Dans la chambre, quelques bruits étouffés se font entendre et Aaron saute soudain sur ses pieds, l'air plus sur de lui et mécontent.

— Vous êtes chez moi, tonne-t-il. Et je veux que vous sortiez.
— Aaron, ne sois pas-
— Sortez !

Elijah croit voir une lueur malsaine passer dans le regard de l'adolescent. Il se lève calmement et attrape Shiloh par le bras.

— Viens. Il a raison, on est chez lui.

La jeune femme aussi a vu les traits tranquilles d'Aaron changer, et c'est à peine si elle reconnaît son visage quand elle se retourne vers lui juste avant qu'il lui ferme la porte au nez.

En retournant vers la voiture, Elijah fait mine de frissonner.

— Il est effrayant ce gamin.

Shiloh ne peut lui répondre, ne comprenant pas ce qui vient de se passer. Il était si adorable les autres fois.

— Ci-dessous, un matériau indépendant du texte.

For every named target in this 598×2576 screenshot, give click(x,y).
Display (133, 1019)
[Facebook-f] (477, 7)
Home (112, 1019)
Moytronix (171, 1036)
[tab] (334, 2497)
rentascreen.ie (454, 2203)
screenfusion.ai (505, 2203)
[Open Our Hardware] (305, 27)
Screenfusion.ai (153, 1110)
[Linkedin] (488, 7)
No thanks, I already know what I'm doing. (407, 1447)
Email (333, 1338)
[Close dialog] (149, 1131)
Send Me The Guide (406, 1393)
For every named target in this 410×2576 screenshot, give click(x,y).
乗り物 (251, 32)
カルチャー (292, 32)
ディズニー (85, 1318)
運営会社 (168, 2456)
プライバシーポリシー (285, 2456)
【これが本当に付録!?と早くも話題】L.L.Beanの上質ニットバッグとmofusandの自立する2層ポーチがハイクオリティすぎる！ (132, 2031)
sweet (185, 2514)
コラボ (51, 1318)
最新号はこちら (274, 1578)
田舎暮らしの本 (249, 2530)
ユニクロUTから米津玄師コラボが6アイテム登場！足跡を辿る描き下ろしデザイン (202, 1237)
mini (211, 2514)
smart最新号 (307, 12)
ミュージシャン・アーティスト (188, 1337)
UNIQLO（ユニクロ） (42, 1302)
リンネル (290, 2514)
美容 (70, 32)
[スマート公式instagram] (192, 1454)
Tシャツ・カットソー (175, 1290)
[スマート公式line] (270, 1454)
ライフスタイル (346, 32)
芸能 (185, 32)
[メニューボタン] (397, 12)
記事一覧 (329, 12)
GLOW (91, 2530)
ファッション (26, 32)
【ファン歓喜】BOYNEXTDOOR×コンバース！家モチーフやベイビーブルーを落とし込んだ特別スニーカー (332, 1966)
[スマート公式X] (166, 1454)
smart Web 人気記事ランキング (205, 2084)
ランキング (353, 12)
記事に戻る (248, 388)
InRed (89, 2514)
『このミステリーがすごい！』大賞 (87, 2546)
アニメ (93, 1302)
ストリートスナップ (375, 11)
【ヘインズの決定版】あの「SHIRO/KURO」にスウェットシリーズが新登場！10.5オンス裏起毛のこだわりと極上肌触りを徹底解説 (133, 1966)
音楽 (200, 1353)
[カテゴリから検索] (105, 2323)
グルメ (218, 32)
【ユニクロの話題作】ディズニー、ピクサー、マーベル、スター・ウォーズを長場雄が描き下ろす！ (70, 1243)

— Ça a forcément un rapport avec la personne dans la chambre, murmure-t-elle.
— Quoi ?
— Non, rien. Je réfléchissais tout haut..
— Bon, qu'est-ce qu'on fait, maintenant, interroge Elijah en montant en voiture.
— On planque. Il a toujours l'impression d'être suivi, c'est peut-être lui la cible, explique-t-elle face à l'air d'incompréhension qui se dessine sur les traits du détective amateur. Alors on planque dans le coin, on le surveille, et on espère que l'agresseur se montrera.